## Work item
Word for word, reproduce the records that follow.

Start of Provided material

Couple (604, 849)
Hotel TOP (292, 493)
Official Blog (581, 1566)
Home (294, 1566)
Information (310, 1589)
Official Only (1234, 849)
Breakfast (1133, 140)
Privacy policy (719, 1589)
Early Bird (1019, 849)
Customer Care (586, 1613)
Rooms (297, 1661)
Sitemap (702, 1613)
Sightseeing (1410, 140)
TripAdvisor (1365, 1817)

End of Provided material

## Task answer
Couple (604, 849)
Hotel TOP (292, 493)
Official Blog (581, 1566)
Home (294, 1566)
Information (310, 1589)
Official Only (1234, 849)
Breakfast (1133, 140)
Privacy policy (719, 1589)
Early Bird (1019, 849)
Customer Care (586, 1613)
Rooms (297, 1661)
Sitemap (702, 1613)
Sightseeing (1410, 140)
TripAdvisor (1365, 1817)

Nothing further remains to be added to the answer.